Pat Leahy, Acting Director of USGS, provided opening remarks for the listening session. He emphasized the importance of past listening sessions to the Survey, which he has attended for several years.

For example, from one past session, USGS gained insights into the applicability of its work to human health issues and, as a result, conducted a workshop with other health agencies to get their perspectives about earth science’s role in human and public health. USGS also put together an internal group led by a human health coordinator to maintain linkages with other agencies. Further, USGS contracted with the National Academy of Sciences along with the National Science Foundation and NASA to look at these same issues. Their report is expected to be published soon. After the 2004 Listening Session on Reducing the Risk of Natural Hazards, USGS used the information to establish an initiative to focus work within this area, now seen as even more important in the wake of recent natural disasters. The President's budget includes funding to conduct a pilot study on multiple hazards in Southern California. He noted that key lessons learned from Hurricane Katrina include the need for robust monitoring networks with the capability to interpret and deliver information in a timely manner and the need for more effective and robust partnerships.

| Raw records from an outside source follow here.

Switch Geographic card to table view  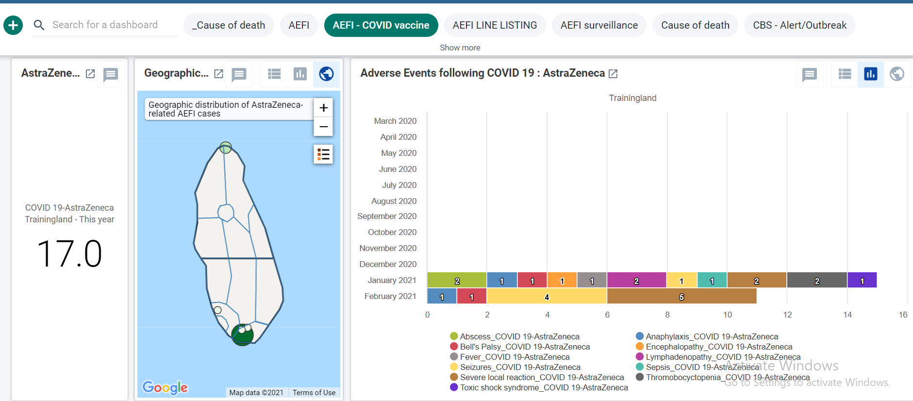pos(274,74)
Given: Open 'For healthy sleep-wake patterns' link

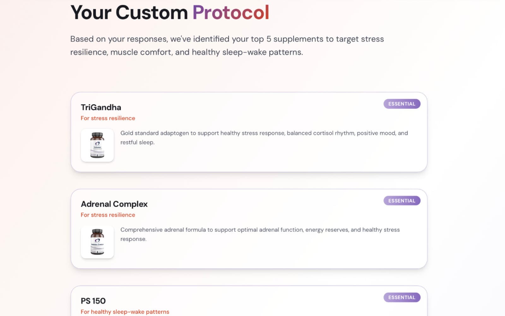Looking at the screenshot, I should (125, 312).
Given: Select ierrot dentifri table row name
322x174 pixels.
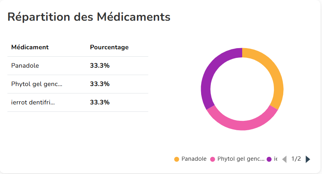Looking at the screenshot, I should (33, 102).
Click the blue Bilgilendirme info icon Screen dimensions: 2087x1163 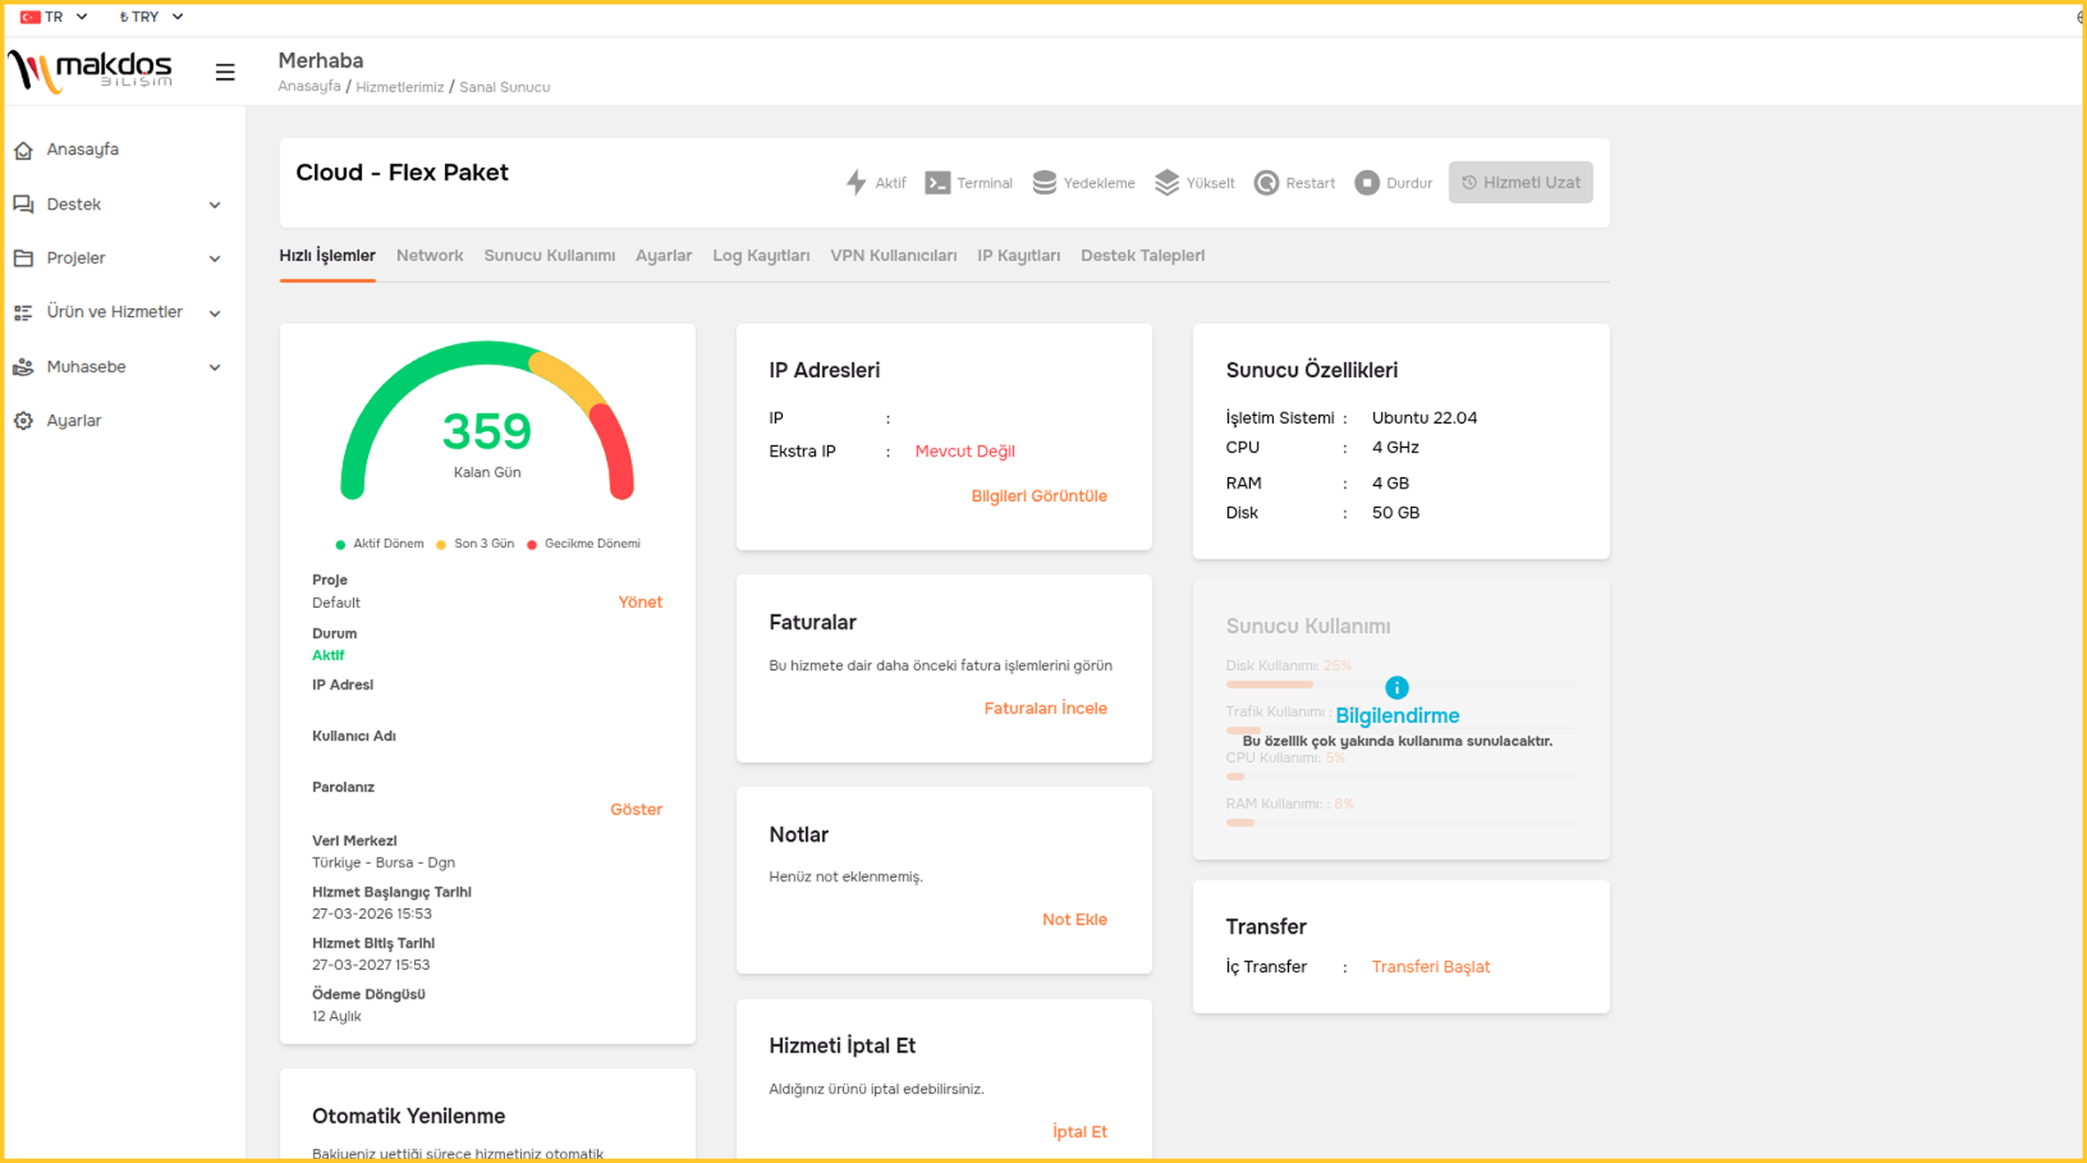[x=1396, y=688]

Acting Director Leahy outlined the context and scope of the current Listening Session. He highlighted three common themes from a series of National Research Council reports that encourage the USGS to: use the Survey's diverse resources and capabilities more directly and in concert to address societal problems, set priorities more strategically, and build on and further develop stronger and more innovative partnerships. He noted that USGS has been successful in developing elegant, well thought out plans at the programmatic level, but that it still needs an overarching, integrated view of the strategic priorities of the USGS as a whole. Thus, he formed a Science Strategy Team (SST) with a charge to develop a science strategy, not a strategic plan, which will identify opportunities to draw on the best that the USGS already does and find ways to use those strengths in concert to meet future societal needs. Acting Director Leahy explained that the purpose of this listening session is to gather input on the science framework the SST created and to identify ways programs and capabilities can be "mixed and matched" to better address societal issues. The SST will use the input gathered at this session, as well as its other activities, as it prepares a report by August 2006.

In closing, Acting Director Leahy summarized the key questions for which USGS is seeking responses: 1) What are the significant societal issues/challenges that USGS should be addressing; 2) What general factors should USGS use to set priorities to make impacts scientifically and socially; and 3) Are the science questions appropriate? Are there gaps in the questions?